(Secwepemc Territory/Kamloops, BC – December 11, 2017) This morning, the BC NDP government made the decision to continue construction on the Site C hydro-electric Dam project over the objections of the Prophet River, West Moberly First Nations and other First Nation organizations. The Site C hydroelectric project will be the third in a series of dams constructed on the Peace River since the late 1960’s.

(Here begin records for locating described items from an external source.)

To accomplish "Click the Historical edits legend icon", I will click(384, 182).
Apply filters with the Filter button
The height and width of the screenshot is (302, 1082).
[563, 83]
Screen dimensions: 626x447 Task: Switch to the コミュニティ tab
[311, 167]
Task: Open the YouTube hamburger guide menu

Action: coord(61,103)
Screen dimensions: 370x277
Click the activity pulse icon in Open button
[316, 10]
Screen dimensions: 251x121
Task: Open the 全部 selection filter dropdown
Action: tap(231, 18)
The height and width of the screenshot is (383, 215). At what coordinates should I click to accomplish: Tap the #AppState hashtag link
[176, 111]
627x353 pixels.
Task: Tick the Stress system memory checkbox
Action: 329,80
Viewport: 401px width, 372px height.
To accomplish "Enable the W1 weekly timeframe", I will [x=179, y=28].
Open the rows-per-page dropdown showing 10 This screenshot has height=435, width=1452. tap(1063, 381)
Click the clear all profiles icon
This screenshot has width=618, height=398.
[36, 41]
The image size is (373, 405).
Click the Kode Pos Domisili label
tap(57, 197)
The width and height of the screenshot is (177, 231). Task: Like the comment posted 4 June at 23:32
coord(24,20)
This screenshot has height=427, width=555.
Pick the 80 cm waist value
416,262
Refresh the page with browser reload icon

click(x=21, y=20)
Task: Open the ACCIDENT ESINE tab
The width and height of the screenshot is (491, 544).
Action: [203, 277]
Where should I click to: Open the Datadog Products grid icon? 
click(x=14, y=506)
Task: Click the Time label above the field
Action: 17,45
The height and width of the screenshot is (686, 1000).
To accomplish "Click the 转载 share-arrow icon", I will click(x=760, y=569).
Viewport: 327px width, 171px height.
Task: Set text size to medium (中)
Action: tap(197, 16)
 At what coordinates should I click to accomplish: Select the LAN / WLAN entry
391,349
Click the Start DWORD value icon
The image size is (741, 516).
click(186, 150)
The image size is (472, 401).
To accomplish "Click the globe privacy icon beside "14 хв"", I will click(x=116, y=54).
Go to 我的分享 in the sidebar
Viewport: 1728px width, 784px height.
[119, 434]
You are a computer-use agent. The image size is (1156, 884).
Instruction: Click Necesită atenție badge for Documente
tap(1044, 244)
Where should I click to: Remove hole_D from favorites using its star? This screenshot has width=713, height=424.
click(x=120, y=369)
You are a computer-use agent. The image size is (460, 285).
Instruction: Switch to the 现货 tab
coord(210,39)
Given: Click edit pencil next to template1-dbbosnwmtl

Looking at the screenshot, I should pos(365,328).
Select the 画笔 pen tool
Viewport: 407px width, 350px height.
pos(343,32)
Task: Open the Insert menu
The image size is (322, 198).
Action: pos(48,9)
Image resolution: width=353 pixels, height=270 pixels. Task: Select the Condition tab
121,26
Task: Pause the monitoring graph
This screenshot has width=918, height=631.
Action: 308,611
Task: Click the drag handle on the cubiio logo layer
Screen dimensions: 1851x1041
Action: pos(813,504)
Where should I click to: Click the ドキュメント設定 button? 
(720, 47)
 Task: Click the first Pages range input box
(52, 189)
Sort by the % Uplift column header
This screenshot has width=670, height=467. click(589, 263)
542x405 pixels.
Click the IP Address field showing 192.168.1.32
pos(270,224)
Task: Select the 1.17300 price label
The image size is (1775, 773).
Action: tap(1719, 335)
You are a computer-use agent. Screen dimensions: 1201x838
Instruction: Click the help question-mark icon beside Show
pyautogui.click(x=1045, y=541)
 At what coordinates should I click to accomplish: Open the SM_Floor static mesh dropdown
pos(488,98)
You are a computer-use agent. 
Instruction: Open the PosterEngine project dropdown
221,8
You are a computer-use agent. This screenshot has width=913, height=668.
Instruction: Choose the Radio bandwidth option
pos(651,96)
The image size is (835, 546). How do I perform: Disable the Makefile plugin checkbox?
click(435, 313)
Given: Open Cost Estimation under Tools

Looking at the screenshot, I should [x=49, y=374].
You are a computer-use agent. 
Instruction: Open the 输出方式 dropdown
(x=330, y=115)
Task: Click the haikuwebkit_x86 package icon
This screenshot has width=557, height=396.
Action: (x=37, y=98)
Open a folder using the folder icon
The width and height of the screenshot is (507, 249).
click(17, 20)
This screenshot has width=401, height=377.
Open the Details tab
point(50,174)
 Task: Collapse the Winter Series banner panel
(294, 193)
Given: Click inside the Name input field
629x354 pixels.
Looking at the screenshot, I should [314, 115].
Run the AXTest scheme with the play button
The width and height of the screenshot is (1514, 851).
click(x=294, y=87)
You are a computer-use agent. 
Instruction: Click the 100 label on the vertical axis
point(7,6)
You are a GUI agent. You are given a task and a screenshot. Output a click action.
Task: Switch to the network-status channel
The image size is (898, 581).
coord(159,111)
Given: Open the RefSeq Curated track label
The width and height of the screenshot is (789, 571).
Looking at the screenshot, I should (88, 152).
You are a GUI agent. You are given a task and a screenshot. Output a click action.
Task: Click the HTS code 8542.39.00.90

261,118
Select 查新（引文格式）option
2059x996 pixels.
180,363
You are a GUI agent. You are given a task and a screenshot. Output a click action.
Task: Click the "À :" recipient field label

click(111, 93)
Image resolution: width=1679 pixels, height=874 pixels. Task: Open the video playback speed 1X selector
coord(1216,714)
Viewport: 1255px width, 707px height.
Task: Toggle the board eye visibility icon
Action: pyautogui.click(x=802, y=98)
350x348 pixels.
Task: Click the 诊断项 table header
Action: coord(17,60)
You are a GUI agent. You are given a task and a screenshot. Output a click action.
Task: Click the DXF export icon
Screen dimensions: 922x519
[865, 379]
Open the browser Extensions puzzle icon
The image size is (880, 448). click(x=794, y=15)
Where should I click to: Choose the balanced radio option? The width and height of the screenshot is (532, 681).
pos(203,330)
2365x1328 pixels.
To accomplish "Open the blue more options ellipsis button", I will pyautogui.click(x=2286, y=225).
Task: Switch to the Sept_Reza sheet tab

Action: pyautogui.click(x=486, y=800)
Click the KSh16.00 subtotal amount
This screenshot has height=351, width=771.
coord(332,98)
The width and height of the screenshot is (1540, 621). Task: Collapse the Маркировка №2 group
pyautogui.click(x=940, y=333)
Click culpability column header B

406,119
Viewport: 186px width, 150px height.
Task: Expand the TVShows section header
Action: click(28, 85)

The Peace River Valley is a culturally and environmentally unique microclimate with high agricultural value and the capability to provide a sustainably produced supply of fresh fruits and vegetables to over a million people; however, this decision will see the flooding over 9330 hectares of Treaty 8 First Nation territories forever, including 120 kilometers of the Peace River further impeding its flow northward, destroying burial sites, traditional hunting and gathering places, and sacred spaces.
The Provincial and Federal governments’ decision to proceed and issue permits with respect to the Site C Dam was made without the full, prior and informed consent of Treaty 8 First Nations, and in contrast to the findings of the joint federal and provincial environmental impact assessment which clearly stated that the Site C dam will undermine Indigenous and Treaty 8 rights.
Regional Chief Terry Teegee stated, “While I appreciate the difficult nature of the decision Provincial Cabinet had to make, I am disappointed that in spite of their stated commitment to fully implement the UN Declaration on the Rights of Indigenous Peoples they have chosen to proceed with the destruction of the Peace River and the abrogation of Treaty 8 rights.” Regional Chief continued, “In deciding to continue construction without the free, prior and informed consent of the Prophet River and West Moberly First Nations, the BC government has failed in their first test to all Indigenous Peoples, and failed to embrace a new vision for a clean renewable energy future for BC.”
West Moberly and Prophet River have pledged to continue to use all available processes and legal options to oppose the construction of the Site C Hydroelectric Dam, and the BCAFN will continue to stand with them throughout this process.